# Tareas:
(a) Según el fragmento sobre la Puna, ¿cuántos habitantes tiene Tolar Grande?
(b) Extrae del fragmento sobre la Puna el pasaje que va desde "A TOLAR GRANDE Desde" hasta "indicios de vida.", ambos incluidos.

# Fragmento:

┌──

Por las calles de tierra y arena del pueblo casi no circulan autos. El silencio es total y como para evitar profanarlo, sus habitantes hablan en susurros.

Una feria de La Quiaca, donde todavía funciona a veces la ley del trueque.

A TOLAR GRANDE Desde San Antonio de los Cobres subimos aún más alto en la Puna en busca de Tolar Grande. Este poblado perdido en la altiplanicie de la cordillera de los Andes está en uno de los rincones más recónditos de la Argentina, con sus 256 habitantes viviendo a 3500 metros de altura.

Camino a Tolar Grande pasamos por el Salar de Pocitos –una planicie perfecta totalmente blanca– y por la Recta de la Paciencia que atraviesa la nada. En el laberinto geológico de Los Colorados, el camino caracolea a lo largo de 20 kilómetros entre unos cerritos rojos de punta redondeada. Luego el paisaje se abre en una nueva planicie, en este caso totalmente roja: es el Desierto del Diablo. Estamos en una extensión del desierto de Atacama y el paisaje cobra aquí ribetes interplanetarios, donde pareciera que el mundo que nos rodea es un planeta rojo sin indicios de vida.

└──

# Datos:
┌──

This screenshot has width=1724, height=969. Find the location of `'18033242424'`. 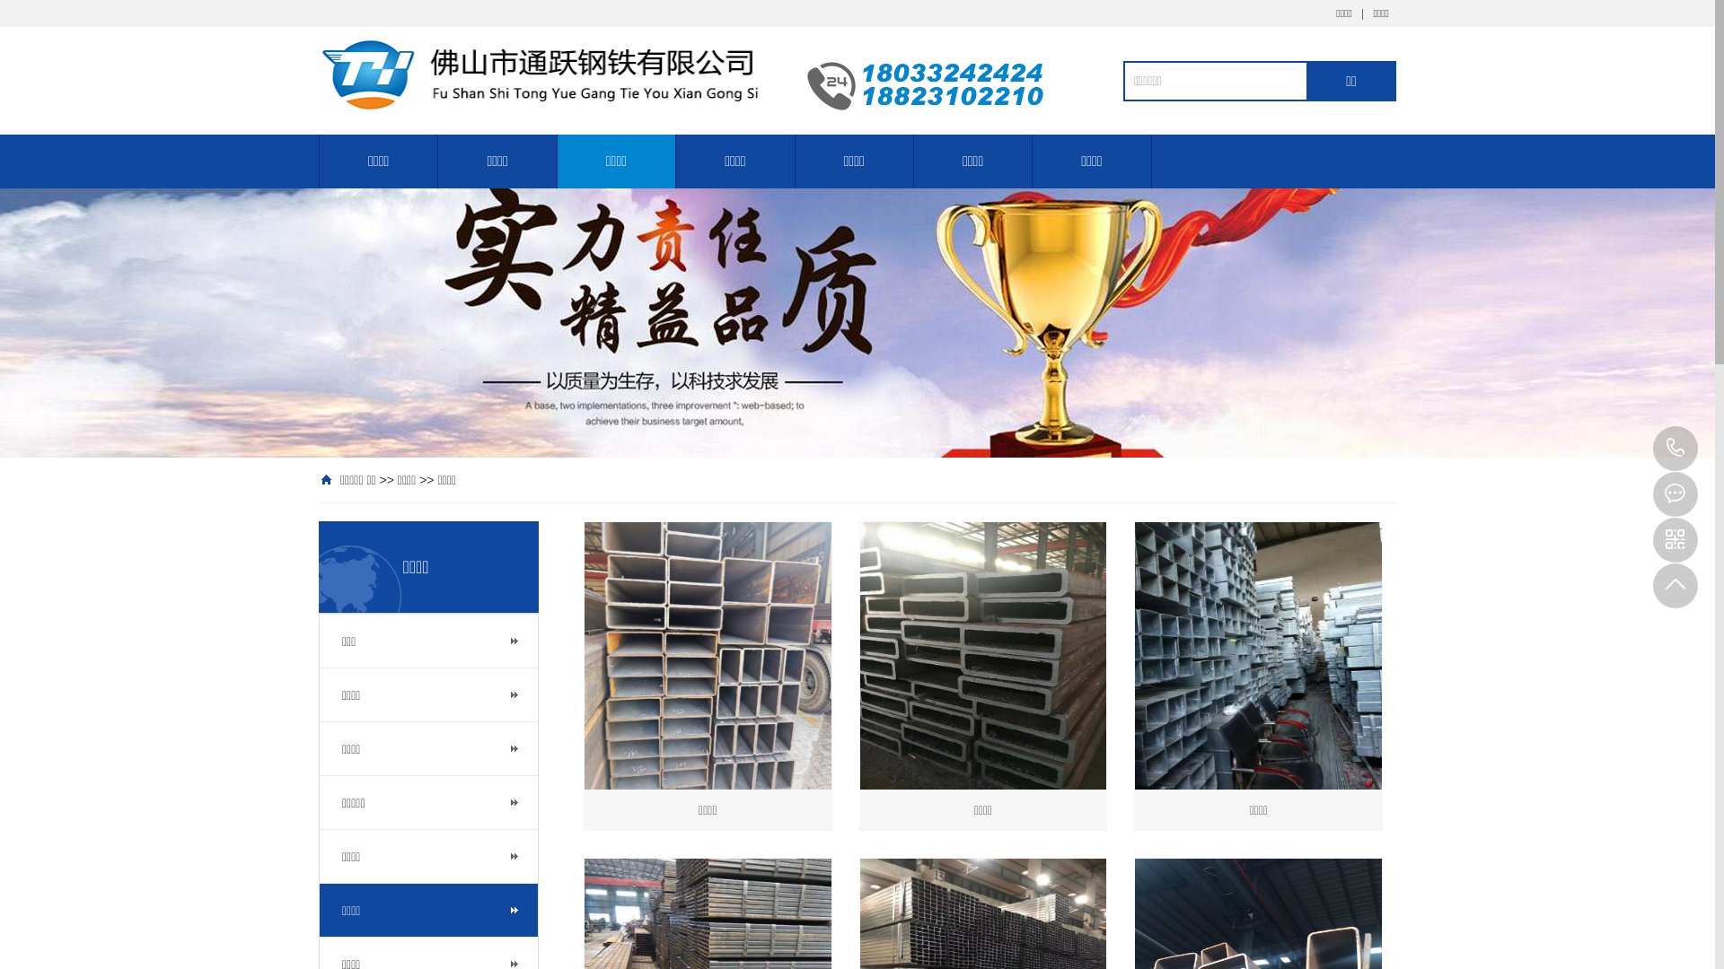

'18033242424' is located at coordinates (1652, 448).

└──

# Soluciones:
(a) 256 habitantes.

(b)
A TOLAR GRANDE Desde San Antonio de los Cobres subimos aún más alto en la Puna en busca de Tolar Grande. Este poblado perdido en la altiplanicie de la cordillera de los Andes está en uno de los rincones más recónditos de la Argentina, con sus 256 habitantes viviendo a 3500 metros de altura.

Camino a Tolar Grande pasamos por el Salar de Pocitos –una planicie perfecta totalmente blanca– y por la Recta de la Paciencia que atraviesa la nada. En el laberinto geológico de Los Colorados, el camino caracolea a lo largo de 20 kilómetros entre unos cerritos rojos de punta redondeada. Luego el paisaje se abre en una nueva planicie, en este caso totalmente roja: es el Desierto del Diablo. Estamos en una extensión del desierto de Atacama y el paisaje cobra aquí ribetes interplanetarios, donde pareciera que el mundo que nos rodea es un planeta rojo sin indicios de vida.